Problem statement >> Copy all the lines below without altering anything.

+ + +

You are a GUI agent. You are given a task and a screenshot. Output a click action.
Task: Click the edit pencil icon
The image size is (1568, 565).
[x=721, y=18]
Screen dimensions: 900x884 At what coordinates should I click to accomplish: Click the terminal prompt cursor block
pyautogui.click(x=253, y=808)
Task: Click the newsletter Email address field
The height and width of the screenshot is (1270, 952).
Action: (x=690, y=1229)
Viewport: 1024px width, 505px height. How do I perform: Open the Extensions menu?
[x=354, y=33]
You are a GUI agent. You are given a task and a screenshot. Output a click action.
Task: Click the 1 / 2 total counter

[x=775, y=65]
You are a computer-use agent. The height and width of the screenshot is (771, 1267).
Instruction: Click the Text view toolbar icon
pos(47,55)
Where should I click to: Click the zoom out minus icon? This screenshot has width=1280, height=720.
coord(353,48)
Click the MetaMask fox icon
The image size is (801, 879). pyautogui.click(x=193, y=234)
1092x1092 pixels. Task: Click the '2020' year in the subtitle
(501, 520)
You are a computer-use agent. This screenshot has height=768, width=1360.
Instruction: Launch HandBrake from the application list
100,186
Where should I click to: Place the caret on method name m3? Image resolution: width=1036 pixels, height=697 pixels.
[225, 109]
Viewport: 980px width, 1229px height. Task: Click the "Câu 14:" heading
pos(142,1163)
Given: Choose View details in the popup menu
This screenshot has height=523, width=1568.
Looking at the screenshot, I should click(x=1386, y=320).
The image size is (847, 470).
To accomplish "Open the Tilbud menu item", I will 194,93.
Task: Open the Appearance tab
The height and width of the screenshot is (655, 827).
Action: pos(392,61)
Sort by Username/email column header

+ + +

Answer to the problem >>
You are a GUI agent. You are given a task and a screenshot. Output a click action.
Task: Click the edit pencil icon
The image size is (1568, 565).
[x=721, y=18]
Screen dimensions: 900x884 At what coordinates should I click to accomplish: Click the terminal prompt cursor block
pyautogui.click(x=253, y=808)
Task: Click the newsletter Email address field
The height and width of the screenshot is (1270, 952).
Action: (x=690, y=1229)
Viewport: 1024px width, 505px height. How do I perform: Open the Extensions menu?
[x=354, y=33]
You are a GUI agent. You are given a task and a screenshot. Output a click action.
Task: Click the 1 / 2 total counter

[x=775, y=65]
You are a computer-use agent. The height and width of the screenshot is (771, 1267).
Instruction: Click the Text view toolbar icon
pos(47,55)
Where should I click to: Click the zoom out minus icon? This screenshot has width=1280, height=720.
coord(353,48)
Click the MetaMask fox icon
The image size is (801, 879). pyautogui.click(x=193, y=234)
1092x1092 pixels. Task: Click the '2020' year in the subtitle
(501, 520)
You are a computer-use agent. This screenshot has height=768, width=1360.
Instruction: Launch HandBrake from the application list
100,186
Where should I click to: Place the caret on method name m3? Image resolution: width=1036 pixels, height=697 pixels.
[225, 109]
Viewport: 980px width, 1229px height. Task: Click the "Câu 14:" heading
pos(142,1163)
Given: Choose View details in the popup menu
This screenshot has height=523, width=1568.
Looking at the screenshot, I should click(x=1386, y=320).
The image size is (847, 470).
To accomplish "Open the Tilbud menu item", I will 194,93.
Task: Open the Appearance tab
The height and width of the screenshot is (655, 827).
Action: pos(392,61)
Sort by Username/email column header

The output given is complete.